From the heat pump page below, list every piece of advice it gives the reader about what to check or consider.

### [Selected text]
━━━
Getting up-to-speed with domestic heat pumps

This page contains information that may be helpful to know prior to a site visit and quotation from an installer. It is not a complete list and should be considered only as a start.

1. Coefficient of Performance (COP)

The Coefficient of Performance (COP) is the useful heat energy delivered divided by the electrical energy you pay to run the heat pump. When the temperature difference is small, it is relatively easy to move heat from the colder outside air to the inside. When the temperature difference is large then it becomes more difficult. For an air source heat pump that problem gets even harder with ice build up on the outside unit. Most will have an automatic de-icing mode that keeps the unit ice free. This will take more energy to run too. The variation in Coefficient of Performance with outside air temperature is shown for an example air-to-air air source heat pump in Figure 1.

Example Heat Pump CoP change with Temperature
Figure 1. Change in Coefficient of Performance with Outside Air Temperature for an example Air-Source Heat Pump

Manufacturers will report a seasonally-adjusted coefficient of performance which, for the example unit in Figure 1, is just above 4. This number takes into account the variation in outside temperature through the year to give a single representative number of performance. It is clear that the number will depend on the climatic zone so check that it is the appropriate number for the location.

For air-to-air heat pumps, the coefficient of performance depends on the performance of both the outside and inside units. Internal high COP units may be available and may be worthwhile.

Be aware that manufacturers may have specific models designed for different climates too. This may be worth checking as well.
━━━
### [Information shown]

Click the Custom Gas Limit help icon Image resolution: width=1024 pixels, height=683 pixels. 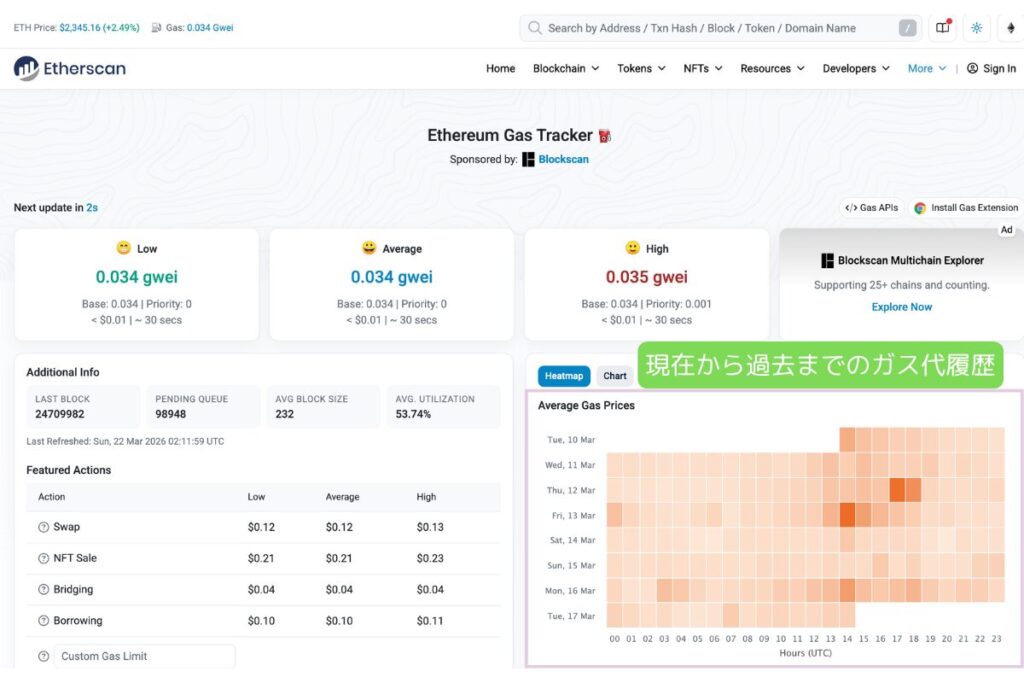click(x=43, y=657)

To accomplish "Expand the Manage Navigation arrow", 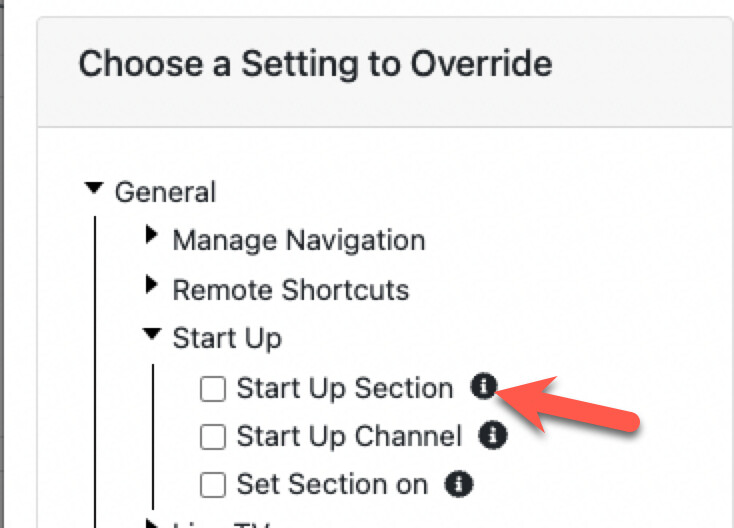I will [x=152, y=237].
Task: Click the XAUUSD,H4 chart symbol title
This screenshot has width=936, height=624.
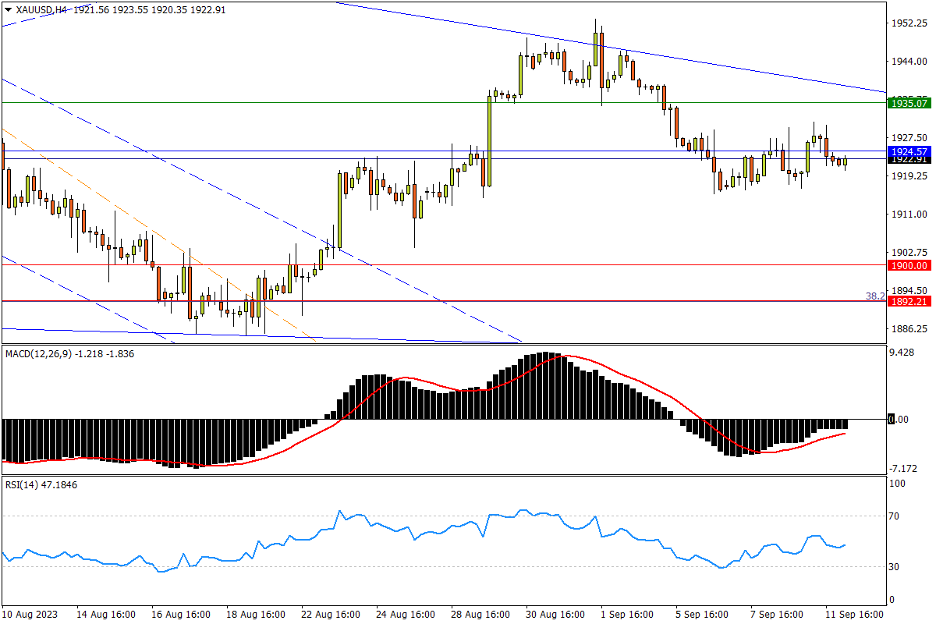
━━━
### [Task result]
- Check that the seasonally-adjusted coefficient of performance is the appropriate number for the location, since it depends on the climatic zone.
- For air-to-air heat pumps, internal high-COP units may be available and may be worthwhile.
- Manufacturers may have specific models designed for different climates, which may be worth checking as well.